__Page extract__:
=== Begin Enclosure ===
The 2023 Amur Oblast gubernatorial election took place on 8–10 September 2023, on common election day. Incumbent Governor Vasily Orlov was re-elected to a second term in office.

==Background==
In May 2018 first-term then-Governor Alexander Kozlov jointed Second Medvedev cabinet as Minister for Development of the Russian Far East. Sibur executive and former regional minister for economic development Vasily Orlov was appointed acting Governor of Amur Oblast on 30 May 2018. Orlov won 2018 election for a full term with 55.60%, narrowly avoiding a runoff with CPRF candidate Tatyana Rakutina.

Governor Orlov mostly stayed mum on his reelection plans throughout his term, however, during a meeting with President Vladimir Putin on 16 May 2023 the governor asked for support for his reelection, which was granted.

==Candidates==
In Amur Oblast candidates for Governor can be nominated only by registered political parties, self-nomination is not possible. However, candidates are not obliged to be members of the nominating party. Candidate for Governor of Amur Oblast should be a Russian citizen and at least 30 years old. Candidates for Governor should not have a foreign citizenship or residence permit. Each candidate in order to be registered is required to collect at least 7% of signatures of members and heads of municipalities. Also gubernatorial candidates present 3 candidacies to the Federation Council and election winner later appoints one of the presented candidates.

===Registered===
- Boris Beloborodov (CPRF), businessman, former Amur Oblast Commissioner for Entrepreneurs' Rights (2020–2022)
- Vasily Orlov (United Russia), incumbent Governor of Amur Oblast (2018–present)
- Sergey Rafalsky (Communists of Russia), Member of Legislative Assembly of Amur Oblast (2021–present), businessman
- Roman Sanzharevsky (New People), IT businessman
- Yevgeny Zavgorordny (SR–ZP), urologist

===Eliminated at United Russia convention===
- Nadezhda Bagrova, Member of Legislative Assembly of Amur Oblast (2016–present)
- Andrey Rud, Member of Legislative Assembly of Amur Oblast (2016–present)

===Declined===
- Ivan Abramov (LDPR), Senator from Amur Oblast (2018–present), 2012 and 2015 gubernatorial candidate
- Roman Kobyzov (CPRF), Member of Legislative Assembly of Amur Oblast (2008–present), 2012 and 2015 gubernatorial candidate
- Kirill Zimin (SR–ZP), Member of Legislative Assembly of Amur Oblast (2016–present)
=== End Enclosure ===
__Instructions__:
1: Reproduce everything in the election article from "Governor Orlov mostly" down to "the presented candidates." word for word.
2: According to the election article, what share of the vote did Vasily Orlov win in the 2018 election?
The listing is separate material, unconnected to the election article.

__Given data__:
=== Begin Enclosure ===
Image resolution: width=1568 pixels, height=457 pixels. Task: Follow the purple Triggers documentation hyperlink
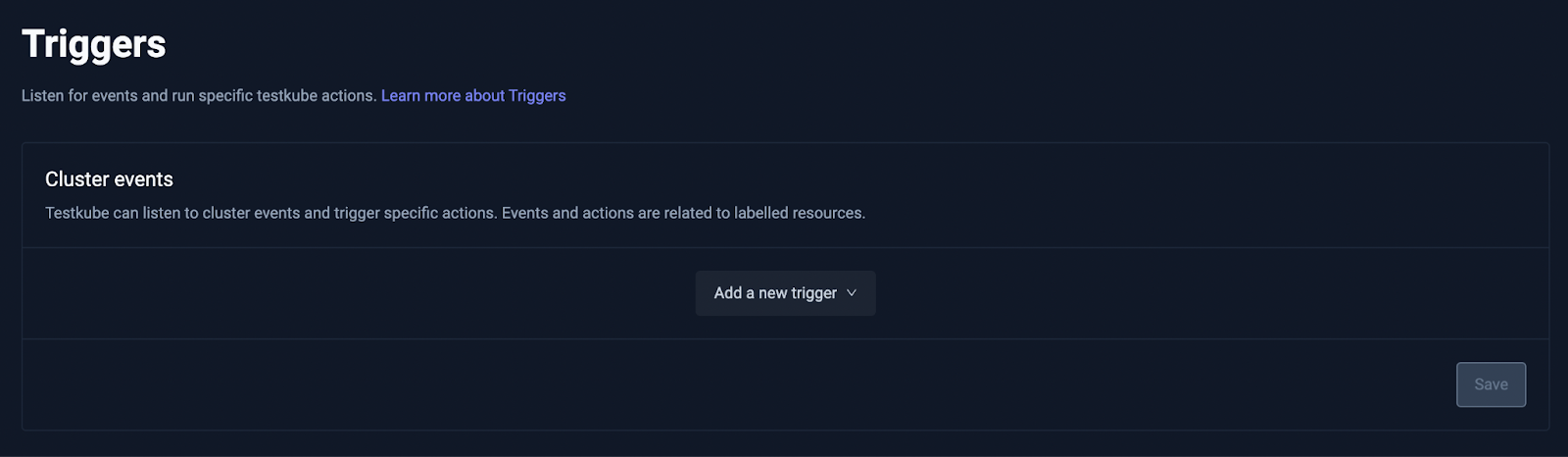point(473,95)
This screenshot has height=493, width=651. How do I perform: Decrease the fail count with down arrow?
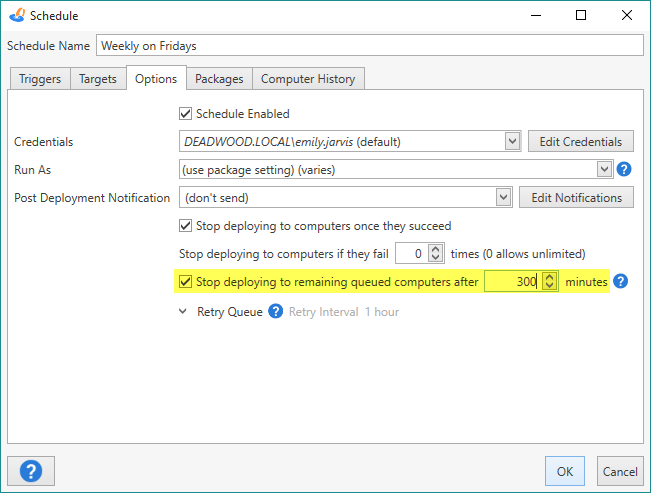pyautogui.click(x=436, y=258)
=== End Enclosure ===
__Exercise responses__:
1:
Governor Orlov mostly stayed mum on his reelection plans throughout his term, however, during a meeting with President Vladimir Putin on 16 May 2023 the governor asked for support for his reelection, which was granted.

==Candidates==
In Amur Oblast candidates for Governor can be nominated only by registered political parties, self-nomination is not possible. However, candidates are not obliged to be members of the nominating party. Candidate for Governor of Amur Oblast should be a Russian citizen and at least 30 years old. Candidates for Governor should not have a foreign citizenship or residence permit. Each candidate in order to be registered is required to collect at least 7% of signatures of members and heads of municipalities. Also gubernatorial candidates present 3 candidacies to the Federation Council and election winner later appoints one of the presented candidates.

2: 55.60%